As in all her books, Donohue’s “Memory Gardener” characters are delightful, well-drawn and thought-out personalities, often trying to recapture something special in their life, if not find it for the first time. The cast of all ages includes a lovable giant dog and a sweet if sad little child. 

She says her narrator/protagonist first came to her in the form of her gift, “and the idea of her having some backstory that makes it hard for her to use her gift the way she should be,” Donohue explains: “…. She came to me through many drafts of figuring out who she was and what she really wanted out of life, really needed out of life, and what others needed from her.” 

The book’s other driving force is Fitz, a curmudgeon of an older man with hidden secrets. “Fitz has his own chapters, although they’re told through third person, so we’re not quite in his head so much,” Donohue says. “He was there for me from the beginning. Maybe because he doesn’t have magic, he was less complicated to figure out. But he’s one of my most favorite characters that I’ve ever written.”   

Adam, a carpenter who restores historic structures and Lucy’s love interest, helps her understand her magical gift. Donohoe says, “Through his work in these older buildings, he feels the spirit and the soul of those places, which is something that can truly happen to people. You walk into a building, and you can feel the history there in some way.

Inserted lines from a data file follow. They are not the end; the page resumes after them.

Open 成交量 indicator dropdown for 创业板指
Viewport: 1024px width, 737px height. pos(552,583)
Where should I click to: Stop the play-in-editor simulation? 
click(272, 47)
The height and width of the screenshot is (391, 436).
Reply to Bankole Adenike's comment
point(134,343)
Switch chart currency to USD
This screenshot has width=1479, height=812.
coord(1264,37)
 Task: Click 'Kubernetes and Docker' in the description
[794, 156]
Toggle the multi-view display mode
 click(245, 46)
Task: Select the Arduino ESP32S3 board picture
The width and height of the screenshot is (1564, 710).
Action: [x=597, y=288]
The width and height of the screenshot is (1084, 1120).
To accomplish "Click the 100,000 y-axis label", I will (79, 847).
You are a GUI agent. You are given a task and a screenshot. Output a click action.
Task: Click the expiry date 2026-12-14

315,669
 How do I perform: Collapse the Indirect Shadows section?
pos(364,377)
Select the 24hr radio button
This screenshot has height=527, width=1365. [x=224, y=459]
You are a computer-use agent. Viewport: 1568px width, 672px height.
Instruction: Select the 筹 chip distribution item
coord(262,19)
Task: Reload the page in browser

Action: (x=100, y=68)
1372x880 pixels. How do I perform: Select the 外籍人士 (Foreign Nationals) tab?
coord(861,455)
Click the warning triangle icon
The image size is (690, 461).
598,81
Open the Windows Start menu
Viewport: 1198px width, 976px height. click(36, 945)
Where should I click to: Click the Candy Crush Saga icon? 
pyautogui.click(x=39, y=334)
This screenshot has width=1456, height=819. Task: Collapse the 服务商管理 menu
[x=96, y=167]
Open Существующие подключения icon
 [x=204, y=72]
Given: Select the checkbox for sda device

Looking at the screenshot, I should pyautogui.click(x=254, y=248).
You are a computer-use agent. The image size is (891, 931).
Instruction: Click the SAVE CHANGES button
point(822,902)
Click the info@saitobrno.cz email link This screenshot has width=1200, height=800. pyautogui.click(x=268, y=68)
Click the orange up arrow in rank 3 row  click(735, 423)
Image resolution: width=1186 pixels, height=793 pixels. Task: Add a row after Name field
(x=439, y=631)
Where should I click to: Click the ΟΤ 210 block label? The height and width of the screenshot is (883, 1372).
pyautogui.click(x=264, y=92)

It’s like one of those real-life magical moments. 

“I thought that him feeling those emotions so strongly would make him a really good partner for Lucy,” the author adds. 

Donohue is working on another novel with magical features, though she doesn’t want to say too much about it, other than, “It does again involve plants and magic, and the sort of connection between real life magic and magic magic—where that line is between them and how we can cross it.” 

Meg Donohue appears at 7 p.m. Dec. 5 at Books Inc., 2251 Chestnut St., San Francisco, and at 7 p.m. Dec. 9 at Rakestraw Books, 3 Railroad Ave., Danville. Visit megdonohoe.com.